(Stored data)
::::::::

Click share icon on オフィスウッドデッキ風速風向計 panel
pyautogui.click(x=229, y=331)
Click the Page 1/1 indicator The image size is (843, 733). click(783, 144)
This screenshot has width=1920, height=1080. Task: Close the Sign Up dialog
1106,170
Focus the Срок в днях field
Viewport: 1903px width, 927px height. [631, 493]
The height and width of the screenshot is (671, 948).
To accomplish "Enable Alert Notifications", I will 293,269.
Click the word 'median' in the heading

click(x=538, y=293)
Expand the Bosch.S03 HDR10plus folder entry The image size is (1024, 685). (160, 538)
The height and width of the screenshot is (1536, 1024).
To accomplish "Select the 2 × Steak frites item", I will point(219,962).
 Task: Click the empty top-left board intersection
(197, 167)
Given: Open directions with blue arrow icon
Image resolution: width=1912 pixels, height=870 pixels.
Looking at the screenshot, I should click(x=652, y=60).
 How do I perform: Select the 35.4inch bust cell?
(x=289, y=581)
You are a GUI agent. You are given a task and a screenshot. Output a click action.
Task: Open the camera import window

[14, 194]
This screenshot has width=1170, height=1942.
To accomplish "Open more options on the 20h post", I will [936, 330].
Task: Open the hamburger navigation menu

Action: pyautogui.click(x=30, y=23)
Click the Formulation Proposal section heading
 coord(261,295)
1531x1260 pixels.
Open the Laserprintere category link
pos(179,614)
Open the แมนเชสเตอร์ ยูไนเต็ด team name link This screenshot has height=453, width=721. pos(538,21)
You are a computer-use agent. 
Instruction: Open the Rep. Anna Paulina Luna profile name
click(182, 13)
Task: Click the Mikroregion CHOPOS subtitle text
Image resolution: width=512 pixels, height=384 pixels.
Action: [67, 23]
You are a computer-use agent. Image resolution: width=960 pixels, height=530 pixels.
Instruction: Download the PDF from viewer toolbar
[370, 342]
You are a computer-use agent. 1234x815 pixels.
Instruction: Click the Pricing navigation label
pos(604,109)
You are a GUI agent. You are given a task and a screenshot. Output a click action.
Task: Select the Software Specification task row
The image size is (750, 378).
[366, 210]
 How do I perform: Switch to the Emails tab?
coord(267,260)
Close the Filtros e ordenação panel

::::::::

__Prompt__: Nothing in the data above should change. Please copy it all.

__Reply to the exercise__:
Click share icon on オフィスウッドデッキ風速風向計 panel
pyautogui.click(x=229, y=331)
Click the Page 1/1 indicator The image size is (843, 733). click(783, 144)
This screenshot has width=1920, height=1080. Task: Close the Sign Up dialog
1106,170
Focus the Срок в днях field
Viewport: 1903px width, 927px height. [631, 493]
The height and width of the screenshot is (671, 948).
To accomplish "Enable Alert Notifications", I will 293,269.
Click the word 'median' in the heading

click(x=538, y=293)
Expand the Bosch.S03 HDR10plus folder entry The image size is (1024, 685). (160, 538)
The height and width of the screenshot is (1536, 1024).
To accomplish "Select the 2 × Steak frites item", I will point(219,962).
 Task: Click the empty top-left board intersection
(197, 167)
Given: Open directions with blue arrow icon
Image resolution: width=1912 pixels, height=870 pixels.
Looking at the screenshot, I should click(x=652, y=60).
 How do I perform: Select the 35.4inch bust cell?
(x=289, y=581)
You are a GUI agent. You are given a task and a screenshot. Output a click action.
Task: Open the camera import window

[14, 194]
This screenshot has width=1170, height=1942.
To accomplish "Open more options on the 20h post", I will [936, 330].
Task: Open the hamburger navigation menu

Action: pyautogui.click(x=30, y=23)
Click the Formulation Proposal section heading
 coord(261,295)
1531x1260 pixels.
Open the Laserprintere category link
pos(179,614)
Open the แมนเชสเตอร์ ยูไนเต็ด team name link This screenshot has height=453, width=721. pos(538,21)
You are a computer-use agent. 
Instruction: Open the Rep. Anna Paulina Luna profile name
click(182, 13)
Task: Click the Mikroregion CHOPOS subtitle text
Image resolution: width=512 pixels, height=384 pixels.
Action: [67, 23]
You are a computer-use agent. Image resolution: width=960 pixels, height=530 pixels.
Instruction: Download the PDF from viewer toolbar
[370, 342]
You are a computer-use agent. 1234x815 pixels.
Instruction: Click the Pricing navigation label
pos(604,109)
You are a GUI agent. You are given a task and a screenshot. Output a click action.
Task: Select the Software Specification task row
The image size is (750, 378).
[366, 210]
 How do I perform: Switch to the Emails tab?
coord(267,260)
Close the Filtros e ordenação panel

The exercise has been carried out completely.